Scots attitudes to divorce have always been fairly liberal with both sexes tending to be treated equally and the assumption is this progressive perspective is shared. Far back in the mists of time Scottish marriages could be simply annulled or couples choose to go their own ways and lead separate lives while technically still married. Women as well as men could obtain formal divorces on grounds of adultery or desertion from the 1500s. When a relationship was shown to have irretrievably broken down the Scots were more pragmatic over the hopelessness of the situation and the union terminated. Threats of punishment and coercion were not considered suitable alternative actions.

Women’s standing has always been more robust in Scotland than in England. A Scots woman’s individualism did not get extinguished on her marriage, as was the case in England and you can see the majority of older Scottish gravestones display women’s own last name along with reference to her status as wife or relict of a man. Until relatively recent times that is. Now the English habit of a woman relinquishing her identity to her husband has become common here in Scotland. For a time it was the norm for a married woman to be addressed by her husband’s name – as in Mrs David Macdonald. That piece of nonsense is now hopefully relegated to the misogynist dustbin of the past.

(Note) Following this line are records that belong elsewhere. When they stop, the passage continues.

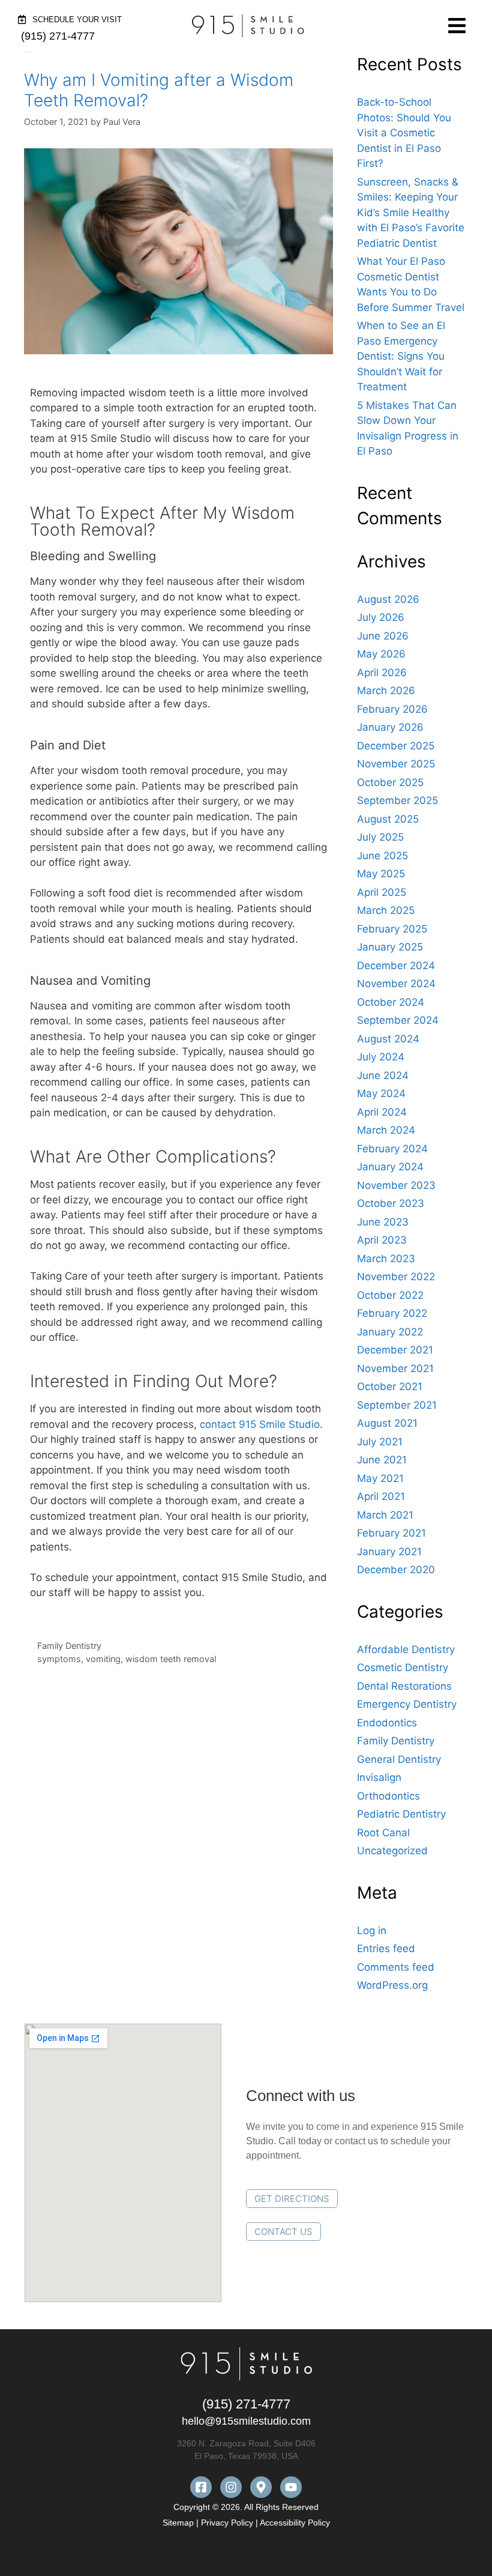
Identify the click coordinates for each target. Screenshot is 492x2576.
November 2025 (396, 764)
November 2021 (395, 1368)
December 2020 (396, 1570)
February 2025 (392, 929)
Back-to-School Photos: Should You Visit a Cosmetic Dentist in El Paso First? (404, 132)
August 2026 (388, 599)
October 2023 (390, 1203)
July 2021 (380, 1442)
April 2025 (381, 892)
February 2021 (391, 1533)
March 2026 (386, 691)
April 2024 (382, 1112)
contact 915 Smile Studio (260, 1424)
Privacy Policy (227, 2522)
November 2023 (396, 1185)
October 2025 (390, 782)
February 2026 (392, 709)
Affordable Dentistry (406, 1649)
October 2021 (389, 1386)
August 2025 (388, 819)
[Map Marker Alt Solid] (261, 2487)
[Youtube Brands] (291, 2487)
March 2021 (385, 1515)
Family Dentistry (69, 1645)
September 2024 (398, 1020)
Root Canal (383, 1833)
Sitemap (179, 2522)
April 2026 (382, 673)
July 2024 (380, 1057)
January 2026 (390, 727)
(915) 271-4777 (246, 2403)
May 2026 (381, 654)
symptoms (59, 1659)
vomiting (103, 1659)
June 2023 (383, 1222)
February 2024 (392, 1149)
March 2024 (386, 1130)
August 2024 (388, 1039)
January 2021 (389, 1552)
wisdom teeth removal (170, 1659)
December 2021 (395, 1350)
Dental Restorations (404, 1686)
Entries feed (386, 1949)
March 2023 (386, 1259)
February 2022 (392, 1313)
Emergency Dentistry (407, 1704)
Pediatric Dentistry (401, 1814)
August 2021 (387, 1423)
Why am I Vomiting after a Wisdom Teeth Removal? (158, 90)
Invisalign (379, 1777)
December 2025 (395, 746)
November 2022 (396, 1277)
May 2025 (381, 874)
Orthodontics (388, 1796)
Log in (371, 1930)
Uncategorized (392, 1851)
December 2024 (396, 966)
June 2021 (382, 1460)
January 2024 (390, 1167)
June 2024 (383, 1075)
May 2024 (381, 1093)
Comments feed (395, 1967)
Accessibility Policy (295, 2522)
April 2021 (381, 1496)
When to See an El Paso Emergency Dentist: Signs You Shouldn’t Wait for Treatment (401, 356)
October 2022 (390, 1295)
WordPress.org (392, 1985)
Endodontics (387, 1723)
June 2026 (383, 636)
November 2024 (396, 984)
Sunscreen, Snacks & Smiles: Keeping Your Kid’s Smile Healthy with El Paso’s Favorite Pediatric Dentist (410, 212)
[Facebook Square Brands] (201, 2487)
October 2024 (390, 1002)
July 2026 (380, 617)
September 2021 (397, 1405)
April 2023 (382, 1240)
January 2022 (390, 1332)
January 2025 (390, 947)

You know why divorces are so expensive? Because they’re worth it. 

Scots women and children have always been better protected by the law than their English counterparts. For example a Scottish widow  could not be deprived of her jus relictae and the children of a marriage of their legitima – meaning they could not be written out of a husband’s/father’s will. A wife was entitled to one half of the movable assets of a marriage and her children to the other half and in the case of there being no children, the wife’s share comprised one-third. That should tell us about the type of society that operates in this way and the type of society that does not. As we’ve seen above this has never been the case in England.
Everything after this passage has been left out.